Seeing Barack Obama and Hu Jintao deliver their respective climate change spiels at New York yesterday was a bit like watching a couple of boxers circle each other warily at the beginning of a long bout. With the make-or-break summit at Copenhagen only 75 days away, this is not the most encouraging of sights.
Delivering a solid but not spectacular speech, Obama was always going to be constrained on what he could bring to the table by the fact that Senate deliberations on America’s own bill to reduce its emissions are woefully behind schedule, delayed by wrangling over healthcare and, farcically, by Sen. Kerry’s hip operation.

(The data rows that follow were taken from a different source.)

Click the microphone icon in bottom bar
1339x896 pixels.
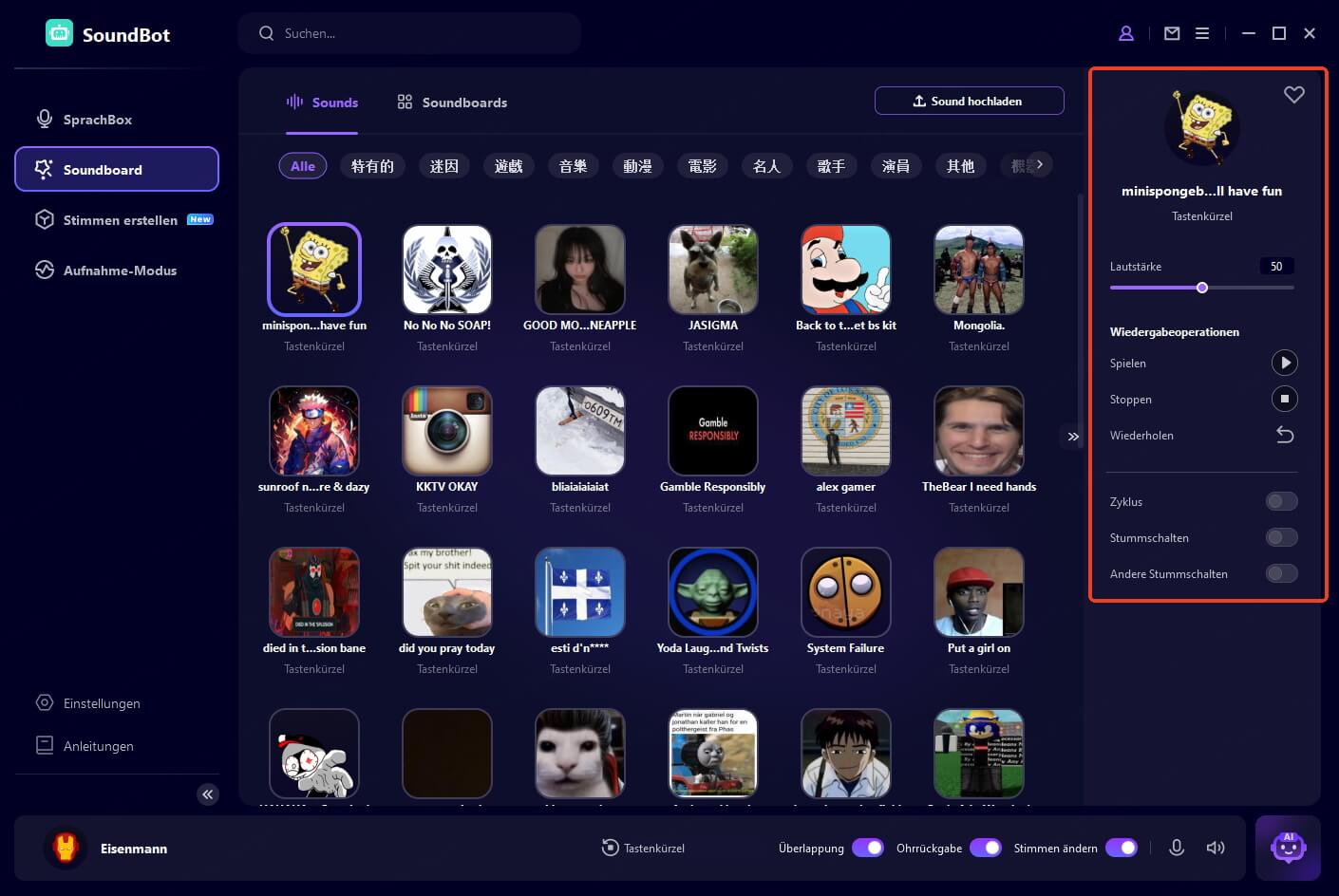[x=1178, y=848]
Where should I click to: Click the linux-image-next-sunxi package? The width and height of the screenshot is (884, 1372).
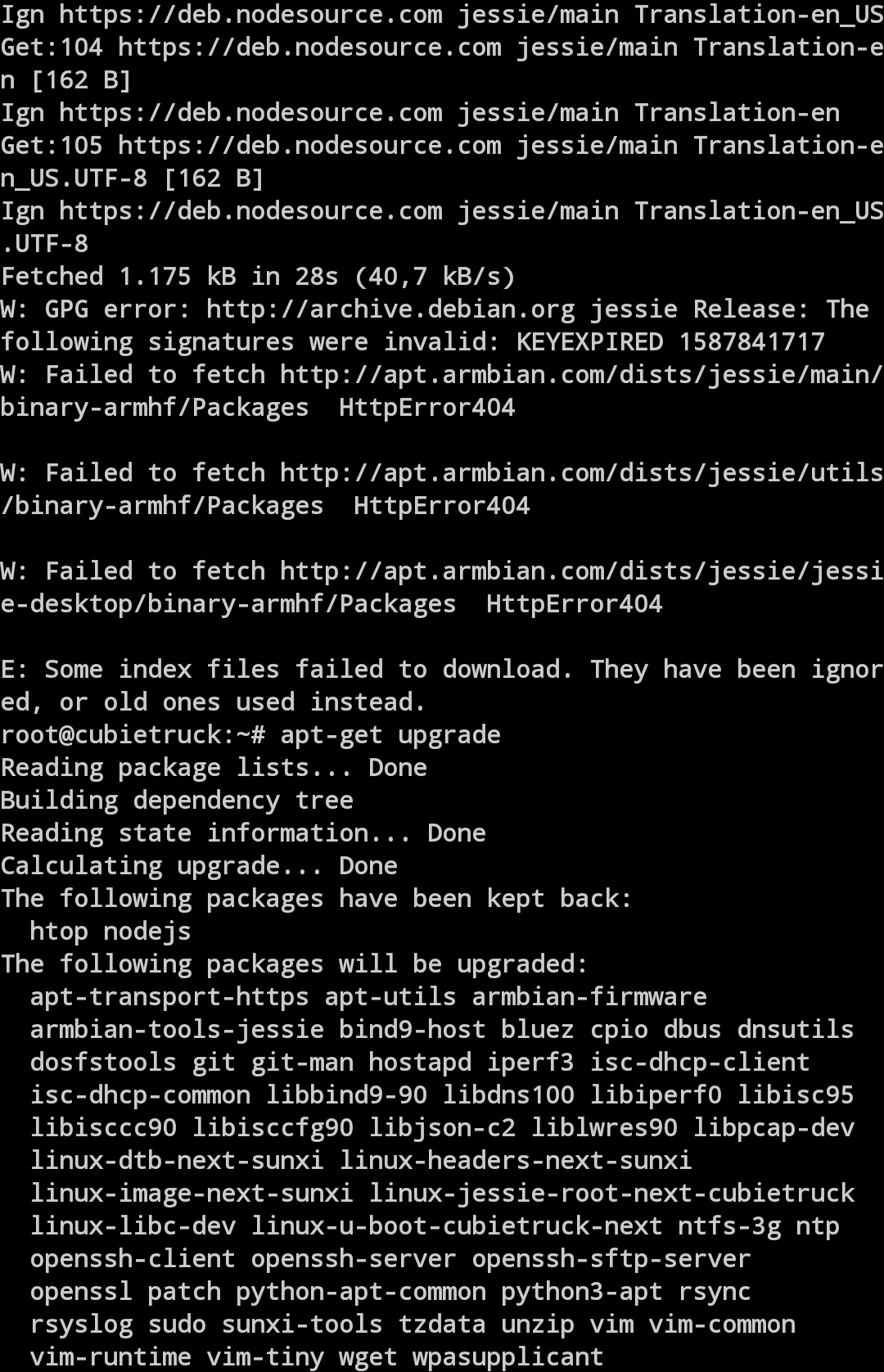pyautogui.click(x=192, y=1194)
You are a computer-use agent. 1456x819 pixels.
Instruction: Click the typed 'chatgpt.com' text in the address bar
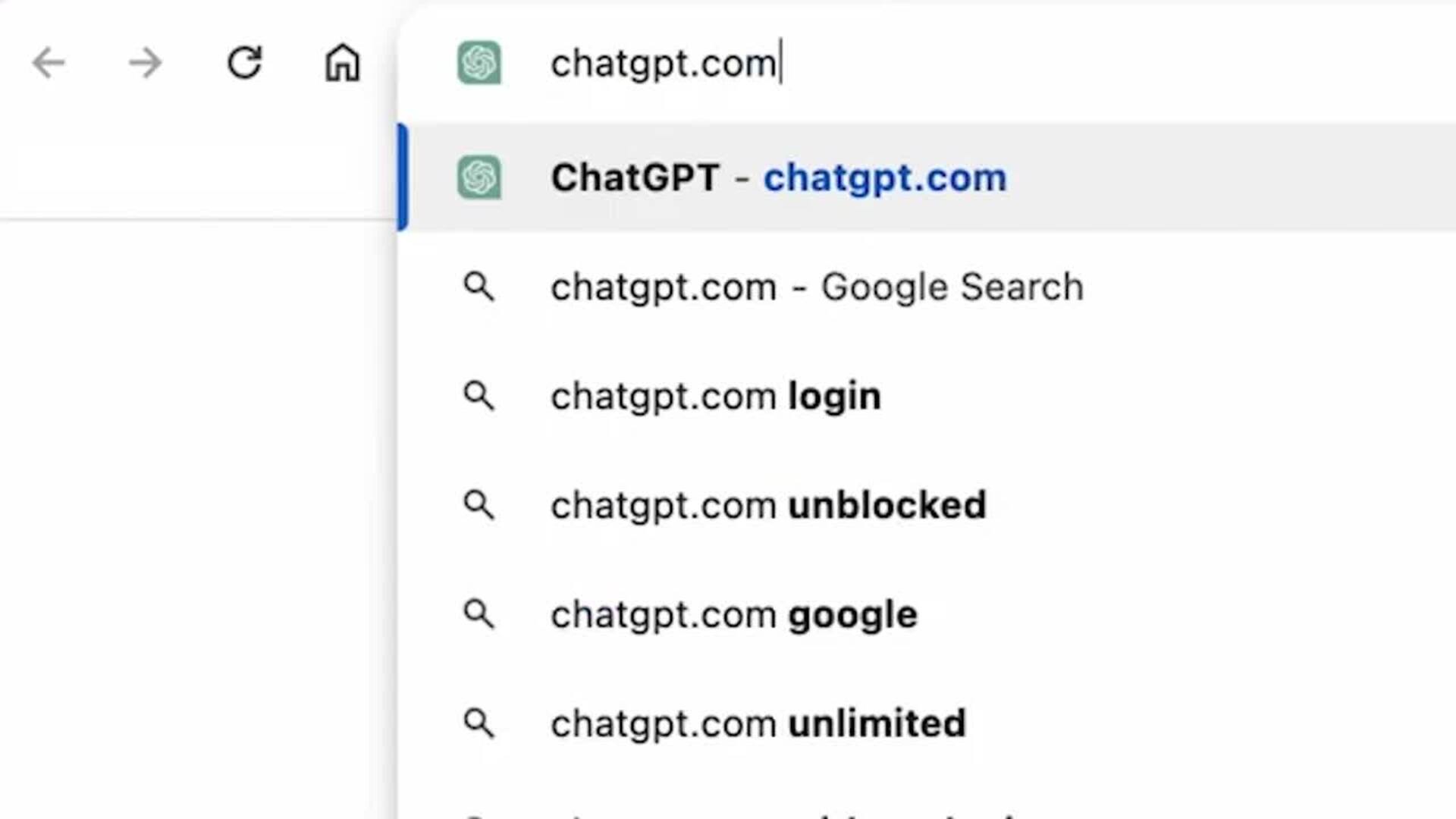pos(664,64)
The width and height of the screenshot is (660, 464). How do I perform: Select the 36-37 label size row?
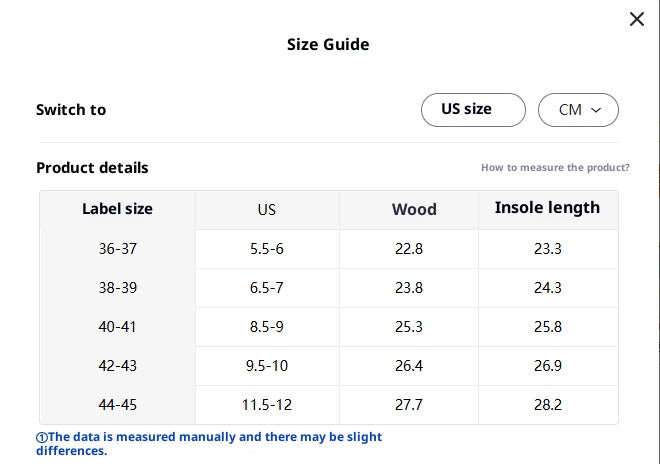pos(117,249)
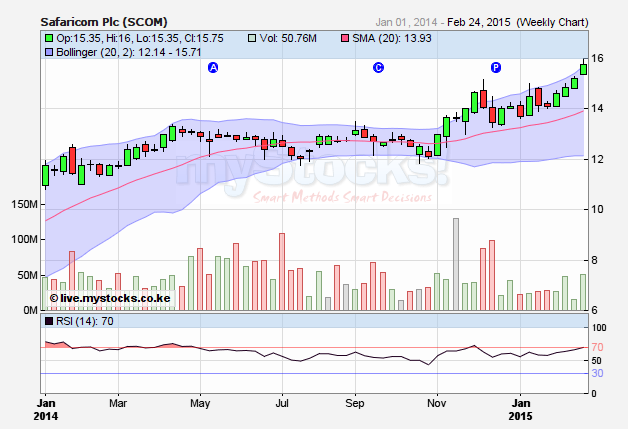Click the RSI 30 level label

point(596,373)
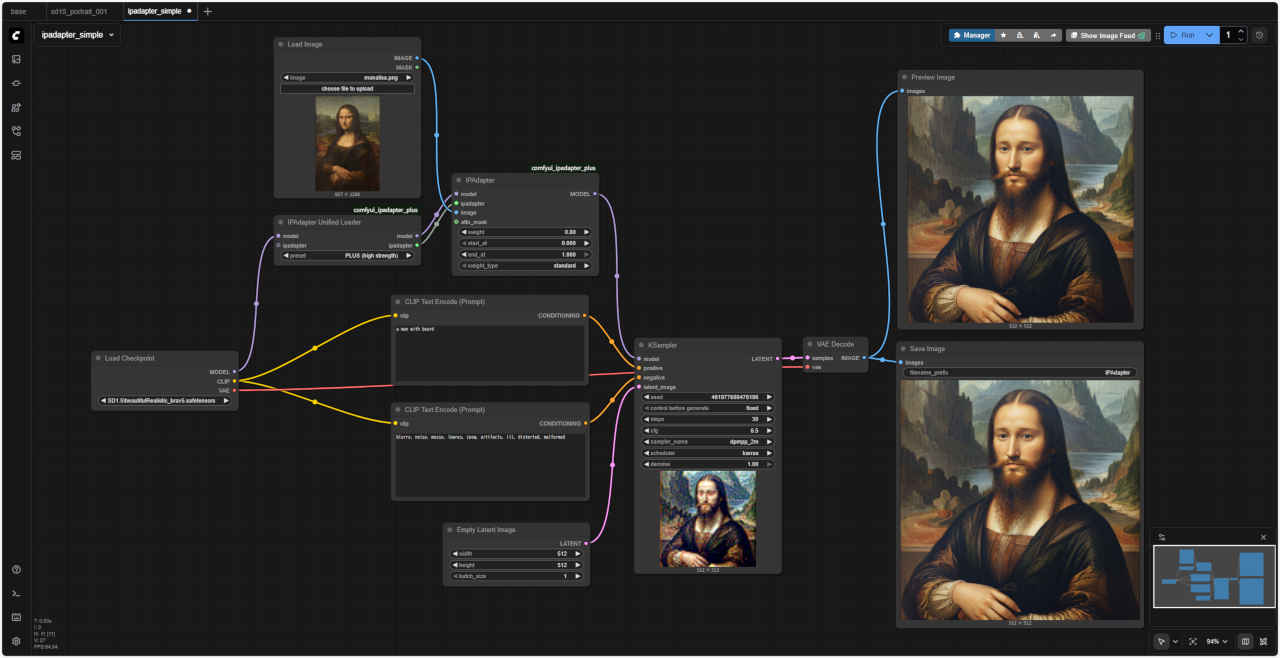Switch to the base workflow tab
1280x658 pixels.
[19, 11]
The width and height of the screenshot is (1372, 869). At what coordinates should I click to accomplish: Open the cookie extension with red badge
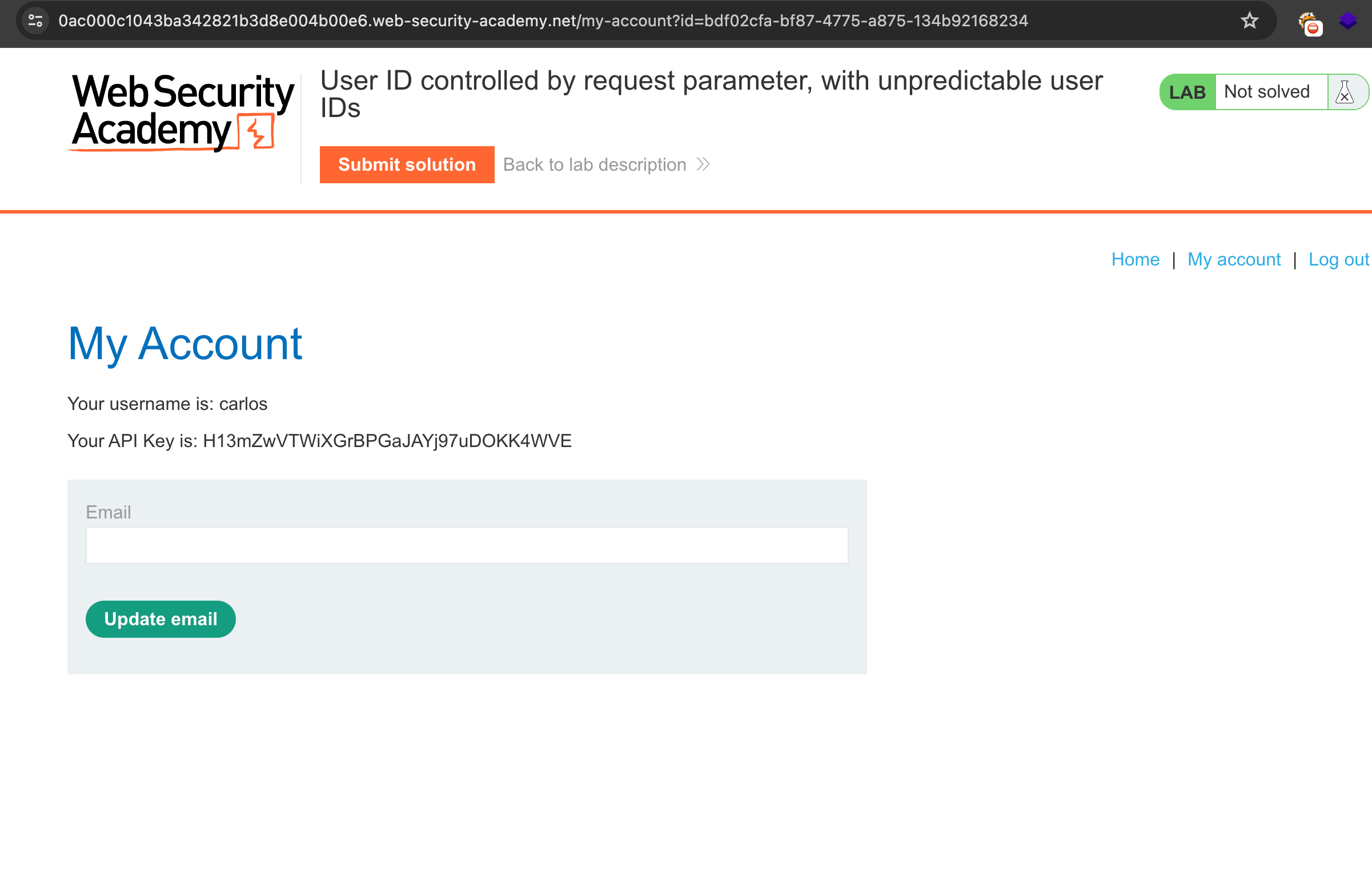(1309, 22)
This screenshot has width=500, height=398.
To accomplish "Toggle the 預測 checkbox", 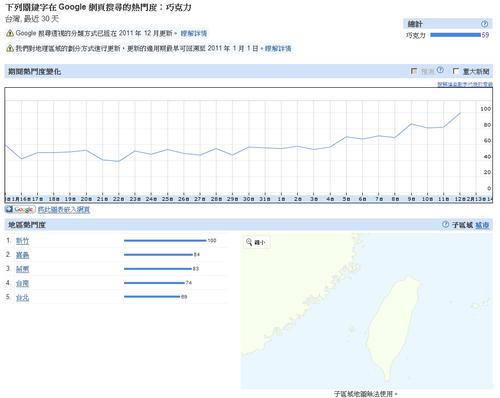I will [414, 71].
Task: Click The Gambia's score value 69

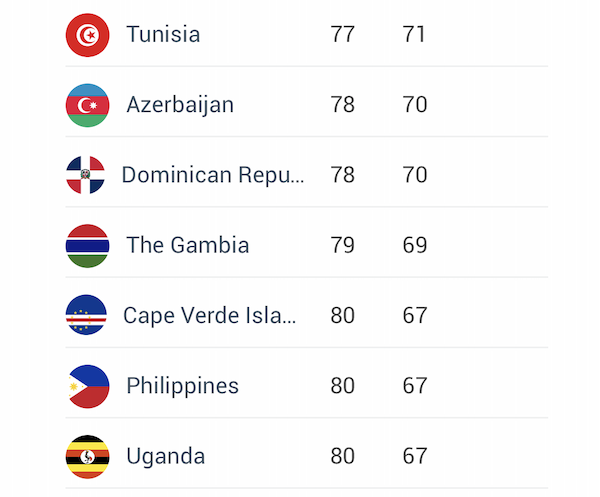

Still, the man is clearly doing his best. Sensibly, the President seems to have elected to cut his losses on charming his rather stone-faced audience, and focused instead on trying to bring wavering domestic support into line. While his assertions on how American families and businesses stand to benefit from a low-carbon economy may have struck a slightly odd note in a room filled with international heads of state, these are definitely the groups he needs to be buttering up if he wants to avoid the Waxman-Markey bill being flayed by the Senate.
But at least we weren’t expecting that much of him. By comparison, Hu’s widely anticipated speech was a spectacularly unimpressive misfire. Pulling back from outlining any concrete numbers on China’s emissions targets (as Reuters had hinted he might), the best he could come up with was a ‘notable’ reduction in carbon intensity by 2015.
His commitment to up the share of renewables in China’s energy mix is already common knowledge, while the millions and billions of hectares of new forests he pledged were a prime example of the typical Chinese strategy of hurling meaningless figures about the place in an attempt to impress.
Keith Johnson at the Wall Street Journal‘s environmental capital blog has been grumbling over the UN’s apparent decision to re-cast China as the good guy in all this. While Johnson’s panda-thumping here is a little one-sided, it’s hard to disagree with him on this particular point: although Hu’s speech is certainly a sign that China is starting to take these negotiations seriously, it was hardly the “very important statement and commitment” that Ban Ki moon hailed it to be.
In the midst of all of this equivocation, the modest, humorous address by Maldivian president Mohamed Nasheed was by far and away the highlight of the morning. Hamming it up to great effect, Nasheed (who is by now rather good at this kind of thing) began by apologizing for his presence on the stand. “The Maldives has developed something of a habit,” he blushed. “[every time we stand here] we warn you that our homeland will disappear beneath the rising see…even though deep down, we know you’re not really listening.”
Unfortunately for the Maldives, it seems like this morning has been a predictable case of business as usual.